— START Records for processing —

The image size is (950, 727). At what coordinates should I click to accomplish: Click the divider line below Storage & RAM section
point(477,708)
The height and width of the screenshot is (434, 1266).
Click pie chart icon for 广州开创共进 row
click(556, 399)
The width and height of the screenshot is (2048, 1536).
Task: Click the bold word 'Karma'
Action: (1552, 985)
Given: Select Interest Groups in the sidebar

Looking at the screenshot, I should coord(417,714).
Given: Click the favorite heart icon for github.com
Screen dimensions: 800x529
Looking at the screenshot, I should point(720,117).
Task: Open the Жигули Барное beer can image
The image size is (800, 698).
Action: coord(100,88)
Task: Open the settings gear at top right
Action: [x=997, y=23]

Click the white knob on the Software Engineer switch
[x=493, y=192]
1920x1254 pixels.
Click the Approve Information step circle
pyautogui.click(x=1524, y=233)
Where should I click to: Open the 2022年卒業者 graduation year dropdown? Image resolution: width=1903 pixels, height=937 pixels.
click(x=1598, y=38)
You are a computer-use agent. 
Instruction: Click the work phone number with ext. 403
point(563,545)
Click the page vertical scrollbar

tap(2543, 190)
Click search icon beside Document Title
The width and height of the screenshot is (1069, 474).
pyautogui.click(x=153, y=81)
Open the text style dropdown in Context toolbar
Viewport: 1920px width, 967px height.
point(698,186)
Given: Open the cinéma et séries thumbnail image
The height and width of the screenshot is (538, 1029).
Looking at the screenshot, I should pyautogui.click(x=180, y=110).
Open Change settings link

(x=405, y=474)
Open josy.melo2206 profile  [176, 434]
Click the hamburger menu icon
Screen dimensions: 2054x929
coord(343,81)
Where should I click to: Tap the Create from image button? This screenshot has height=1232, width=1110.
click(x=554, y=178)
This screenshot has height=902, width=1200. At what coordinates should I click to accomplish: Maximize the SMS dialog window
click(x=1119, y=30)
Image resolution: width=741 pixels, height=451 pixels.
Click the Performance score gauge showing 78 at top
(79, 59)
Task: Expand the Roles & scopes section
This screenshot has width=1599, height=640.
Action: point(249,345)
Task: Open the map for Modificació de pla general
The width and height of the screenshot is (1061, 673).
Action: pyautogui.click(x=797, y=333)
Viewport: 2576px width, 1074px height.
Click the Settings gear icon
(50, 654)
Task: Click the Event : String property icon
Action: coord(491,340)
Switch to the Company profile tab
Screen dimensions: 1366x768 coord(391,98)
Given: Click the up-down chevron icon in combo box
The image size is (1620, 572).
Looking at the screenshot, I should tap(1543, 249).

— END Records for processing —

= What is needed =
Reproduce the material above line for line, with no changes.

= Answer for this exercise =
The image size is (950, 727). At what coordinates should I click to accomplish: Click the divider line below Storage & RAM section
point(477,708)
The height and width of the screenshot is (434, 1266).
Click pie chart icon for 广州开创共进 row
click(556, 399)
The width and height of the screenshot is (2048, 1536).
Task: Click the bold word 'Karma'
Action: (1552, 985)
Given: Select Interest Groups in the sidebar

Looking at the screenshot, I should coord(417,714).
Given: Click the favorite heart icon for github.com
Screen dimensions: 800x529
Looking at the screenshot, I should point(720,117).
Task: Open the Жигули Барное beer can image
The image size is (800, 698).
Action: coord(100,88)
Task: Open the settings gear at top right
Action: [x=997, y=23]

Click the white knob on the Software Engineer switch
[x=493, y=192]
1920x1254 pixels.
Click the Approve Information step circle
pyautogui.click(x=1524, y=233)
Where should I click to: Open the 2022年卒業者 graduation year dropdown? Image resolution: width=1903 pixels, height=937 pixels.
click(x=1598, y=38)
You are a computer-use agent. 
Instruction: Click the work phone number with ext. 403
point(563,545)
Click the page vertical scrollbar

tap(2543, 190)
Click search icon beside Document Title
The width and height of the screenshot is (1069, 474).
pyautogui.click(x=153, y=81)
Open the text style dropdown in Context toolbar
Viewport: 1920px width, 967px height.
point(698,186)
Given: Open the cinéma et séries thumbnail image
The height and width of the screenshot is (538, 1029).
Looking at the screenshot, I should pyautogui.click(x=180, y=110).
Open Change settings link

(x=405, y=474)
Open josy.melo2206 profile  [176, 434]
Click the hamburger menu icon
Screen dimensions: 2054x929
coord(343,81)
Where should I click to: Tap the Create from image button? This screenshot has height=1232, width=1110.
click(x=554, y=178)
This screenshot has height=902, width=1200. At what coordinates should I click to accomplish: Maximize the SMS dialog window
click(x=1119, y=30)
Image resolution: width=741 pixels, height=451 pixels.
Click the Performance score gauge showing 78 at top
(79, 59)
Task: Expand the Roles & scopes section
This screenshot has width=1599, height=640.
Action: point(249,345)
Task: Open the map for Modificació de pla general
The width and height of the screenshot is (1061, 673).
Action: pyautogui.click(x=797, y=333)
Viewport: 2576px width, 1074px height.
Click the Settings gear icon
(50, 654)
Task: Click the Event : String property icon
Action: coord(491,340)
Switch to the Company profile tab
Screen dimensions: 1366x768 coord(391,98)
Given: Click the up-down chevron icon in combo box
The image size is (1620, 572).
Looking at the screenshot, I should tap(1543, 249).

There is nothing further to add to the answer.